I rated Lowe well enough to be an AB. Remember we were picking the likes of George Bridge above such players so theres no disputing a lot of bad decisions have been made by those last two coaches. Does a team like the ABs need a finicky winger who you have to adapt and change a lot of your style with to get benefit from? No, not really. But he still would have been a basic improvement on players like even Savea at the tail of his career, Bridge, and could even have converted into the answer of replacing Beauden at the back. Instead we persisted with NMS, Naholo, Havili, Reece, all players we would have cared even less about losing and all because Rieko had Lowe's number 11 jersey nailed down.


He was of course only 23 when he decided to leave, it was back in the beggining of the period they had started retaining players (from 2018 onwards I think, they came out saying theyre going to be more aggressive at some point). So he might, all of them, only just missed out.


The main point that Ed made is that situations like Lowe's, Aki's, JGP's, aren't going to happen in future. That's a bit of a "NZ" only problem, because those players need to reach such a high standard to be chosen by the All Blacks, were as a country like Ireland wants them a lot earlier like that. This is basically the 'ready in 3 years' concept Ireland relied on, versus the '5 years and they've left' concept' were that player is now ready to be chosen by the All Blacks (given a contract to play Super, ala SBW, and hopefully Manu).


The 'mercenary' thing that will take longer to expire, and which I was referring to, is the grandparents rule. The new kids coming through now aren't going to have as many gp born overseas, so the amount of players that can leave with a prospect of International rugby offer are going to drop dramatically at some point. All these kiwi fellas playing for a PI, is going to stop sadly.

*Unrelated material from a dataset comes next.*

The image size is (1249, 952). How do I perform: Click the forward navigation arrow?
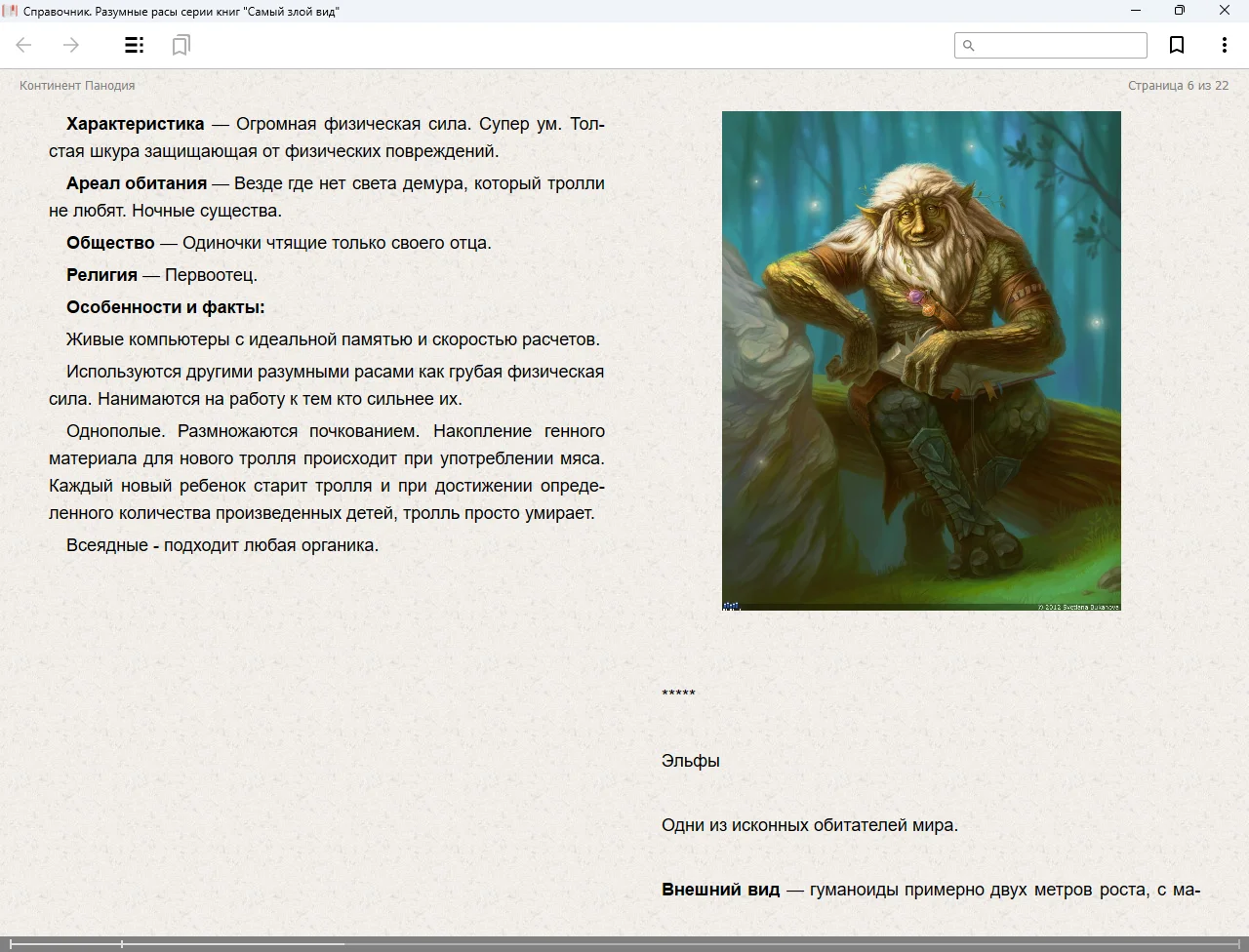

The new era problem that will replace those old concerns is now French and Japanese clubs (doing the same as NRL teams have done for decades by) picking kids out of school. The problem here is not so much a national identity one, than it is a farm system where 9 in 10 players are left with nothing. A stunted education and no support in a foreign country (well they'll get kicked out of those countries were they don't in Australia).


It's the same sort of situation were NZ would be the big guy, but there weren't many downsides with it. The only one I can think was brought up but a poster on this site, I can't recall who it was, but he seemed to know a lot of kids coming from the Islands weren't really given the capability to fly back home during school xms holidays etc. That is probably something that should be fixed by the union. Otherwise getting someone like Fakatava over here for his last year of school definitely results in NZ being able to pick the cherries off the top but it also allows that player to develop and be able to represent Tonga and under age and possibly even later in his career. Where as a kid being taken from NZ is arguably going to be worse off in every respect other than perhaps money. Not going to develop as a person, not going to develop as a player as much, so I have a lotof sympathy for NZs case that I don't include them in that group but I certainly see where you're coming from and it encourages other countries to think they can do the same while not realising they're making a much worse experience/situation.